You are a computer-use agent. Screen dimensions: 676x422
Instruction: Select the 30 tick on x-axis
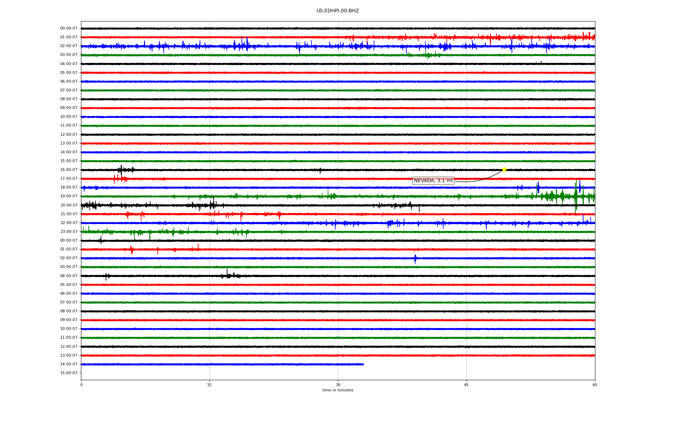(338, 385)
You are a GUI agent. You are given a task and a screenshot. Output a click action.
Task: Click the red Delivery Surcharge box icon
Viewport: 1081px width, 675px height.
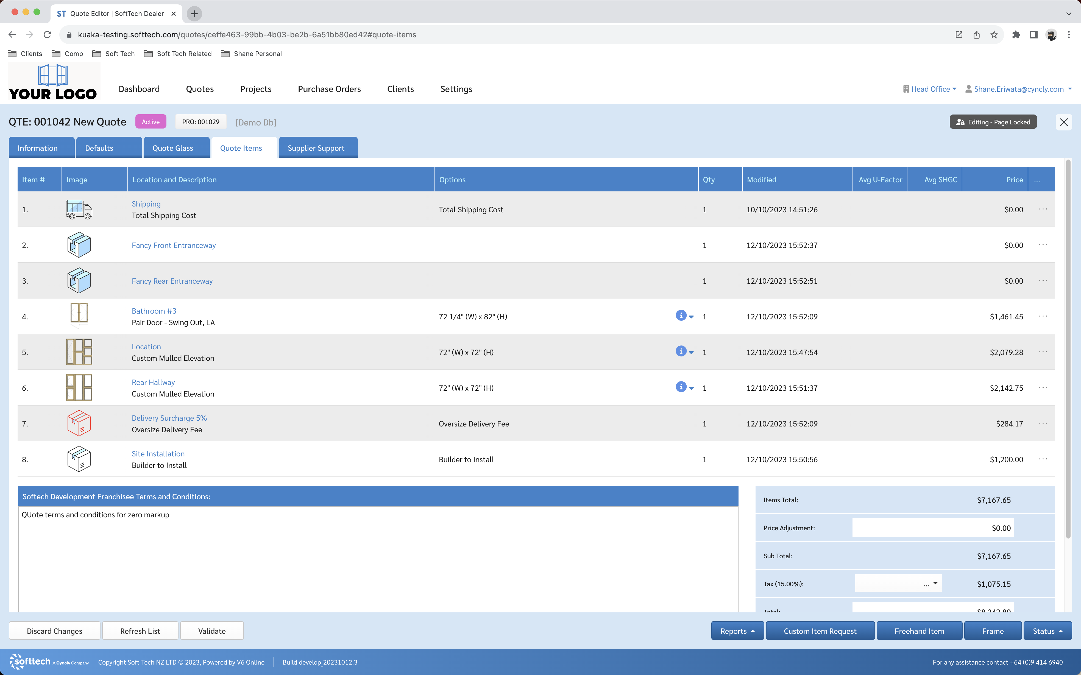[79, 423]
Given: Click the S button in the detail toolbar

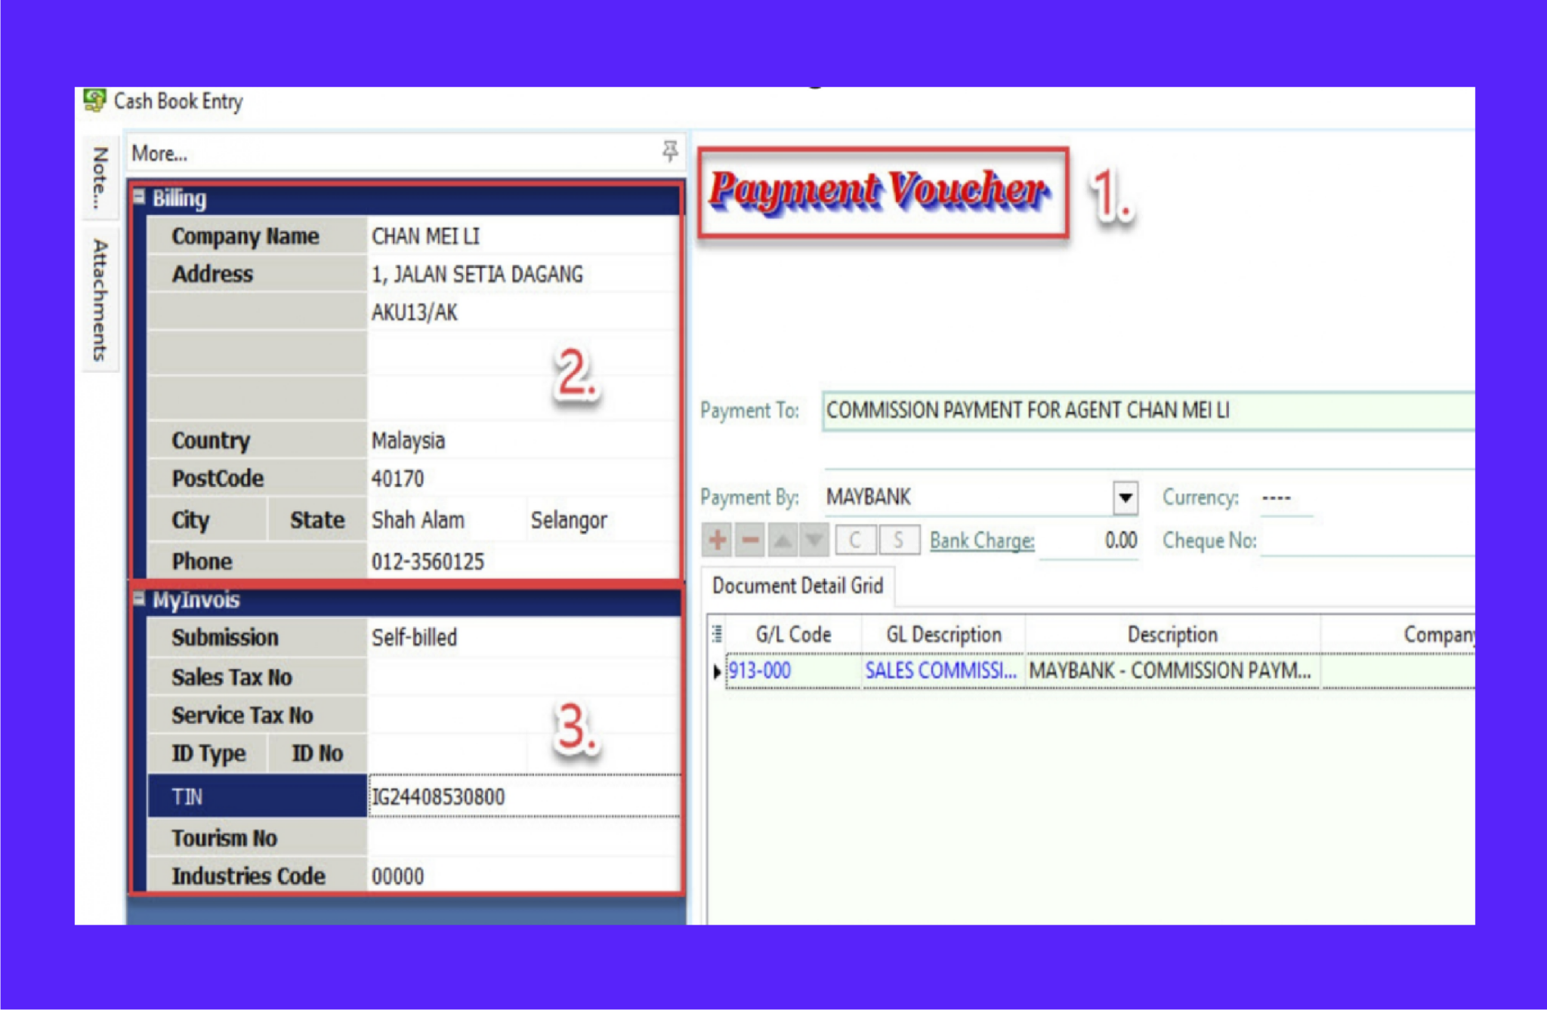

——————————

# Action item
Print exactly, and print only, the lines from the line with "You are a GUI" through the last line of the entries, both ends included. No pictures belong in the result.

# Problem solution
You are a GUI agent. You are given a task and a screenshot. Output a click action.
Task: Click the red Delivery Surcharge box icon
Viewport: 1081px width, 675px height.
[79, 423]
Given: Click the S button in the detail toolbar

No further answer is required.